─── Source document

No. 11 – Umana Reyer Venezia
- Position: Shooting guard
- League: Lega Basket Femminile

Personal information
- Born: 31 March 2000 (age 25) Lębork, Poland
- Nationality: Polish
- Listed height: 1.88 m (6 ft 2 in)

Career information
- College: UConn (2019–2021)
- Playing career: 2017–present

Career history
- 2017–2019: Arka Gdynia
- 2021–2022: AZS AJP Gorzów Wielkopolski
- 2022-2023: Dinamo Banco di Sardegna Sassari
- 2023-present: Umana Reyer Venezia

Career highlights
- AAC All-Freshman Team (2020);
- Stats at Basketball Reference

= Anna Makurat =

Polish basketball player

Anna Makurat (born 31 March 2000) is a Polish professional basketball player for Umana Reyer Venezia of the Lega Basket Femminile (LBF) Serie A. She played college basketball for the UConn Huskies.

==College career==
In 48 games for the UConn Huskies, she averaged 6.5 points, 3.7 rebounds and three assists per game.

In April 2021, she left the team, entering the NCAA transfer portal. Within a week, she announced on her Instagram page that she would return to Europe to pursue a professional career.

──────

[Task statement]
Please print the Anna Makurat profile above in full, word for word.

─── Extracted entries

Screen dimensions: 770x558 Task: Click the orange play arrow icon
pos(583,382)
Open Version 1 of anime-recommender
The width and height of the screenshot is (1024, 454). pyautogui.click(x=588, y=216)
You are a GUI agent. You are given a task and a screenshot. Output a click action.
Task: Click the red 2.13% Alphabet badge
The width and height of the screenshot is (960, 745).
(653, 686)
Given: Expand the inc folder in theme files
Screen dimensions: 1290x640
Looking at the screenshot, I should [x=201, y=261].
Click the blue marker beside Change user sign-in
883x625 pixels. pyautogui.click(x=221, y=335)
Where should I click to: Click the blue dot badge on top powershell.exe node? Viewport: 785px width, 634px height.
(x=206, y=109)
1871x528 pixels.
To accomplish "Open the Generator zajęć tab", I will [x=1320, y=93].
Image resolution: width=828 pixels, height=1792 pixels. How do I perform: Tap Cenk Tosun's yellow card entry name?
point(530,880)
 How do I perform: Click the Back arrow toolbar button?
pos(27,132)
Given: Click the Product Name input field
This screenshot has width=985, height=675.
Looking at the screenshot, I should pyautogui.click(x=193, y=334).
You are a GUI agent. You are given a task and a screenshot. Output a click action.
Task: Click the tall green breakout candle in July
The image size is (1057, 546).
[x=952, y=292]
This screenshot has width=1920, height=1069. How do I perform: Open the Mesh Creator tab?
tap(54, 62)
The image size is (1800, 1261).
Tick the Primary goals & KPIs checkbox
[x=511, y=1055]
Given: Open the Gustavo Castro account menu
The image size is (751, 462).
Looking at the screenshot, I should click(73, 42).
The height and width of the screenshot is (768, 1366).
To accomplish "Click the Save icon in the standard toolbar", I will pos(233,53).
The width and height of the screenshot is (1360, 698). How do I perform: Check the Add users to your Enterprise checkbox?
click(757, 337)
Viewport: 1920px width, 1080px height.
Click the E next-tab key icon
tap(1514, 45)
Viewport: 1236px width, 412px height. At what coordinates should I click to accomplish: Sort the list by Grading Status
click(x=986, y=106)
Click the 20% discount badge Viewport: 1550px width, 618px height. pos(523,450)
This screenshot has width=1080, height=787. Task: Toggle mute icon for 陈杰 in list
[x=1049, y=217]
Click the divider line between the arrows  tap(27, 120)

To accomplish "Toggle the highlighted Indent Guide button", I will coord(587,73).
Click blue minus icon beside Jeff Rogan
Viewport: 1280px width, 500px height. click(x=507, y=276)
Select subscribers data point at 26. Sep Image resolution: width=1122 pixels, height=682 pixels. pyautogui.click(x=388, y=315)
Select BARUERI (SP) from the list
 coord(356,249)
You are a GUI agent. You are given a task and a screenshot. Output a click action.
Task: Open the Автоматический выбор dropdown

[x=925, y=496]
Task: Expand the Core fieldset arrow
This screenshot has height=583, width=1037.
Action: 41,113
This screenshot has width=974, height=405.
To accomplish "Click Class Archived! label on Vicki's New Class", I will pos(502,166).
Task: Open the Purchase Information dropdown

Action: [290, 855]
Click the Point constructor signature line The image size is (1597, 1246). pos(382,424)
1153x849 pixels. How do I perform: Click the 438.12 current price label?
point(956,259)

──────

[Solution to this exercise]
No. 11 – Umana Reyer Venezia
- Position: Shooting guard
- League: Lega Basket Femminile

Personal information
- Born: 31 March 2000 (age 25) Lębork, Poland
- Nationality: Polish
- Listed height: 1.88 m (6 ft 2 in)

Career information
- College: UConn (2019–2021)
- Playing career: 2017–present

Career history
- 2017–2019: Arka Gdynia
- 2021–2022: AZS AJP Gorzów Wielkopolski
- 2022-2023: Dinamo Banco di Sardegna Sassari
- 2023-present: Umana Reyer Venezia

Career highlights
- AAC All-Freshman Team (2020);
- Stats at Basketball Reference

= Anna Makurat =

Polish basketball player

Anna Makurat (born 31 March 2000) is a Polish professional basketball player for Umana Reyer Venezia of the Lega Basket Femminile (LBF) Serie A. She played college basketball for the UConn Huskies.

==College career==
In 48 games for the UConn Huskies, she averaged 6.5 points, 3.7 rebounds and three assists per game.

In April 2021, she left the team, entering the NCAA transfer portal. Within a week, she announced on her Instagram page that she would return to Europe to pursue a professional career.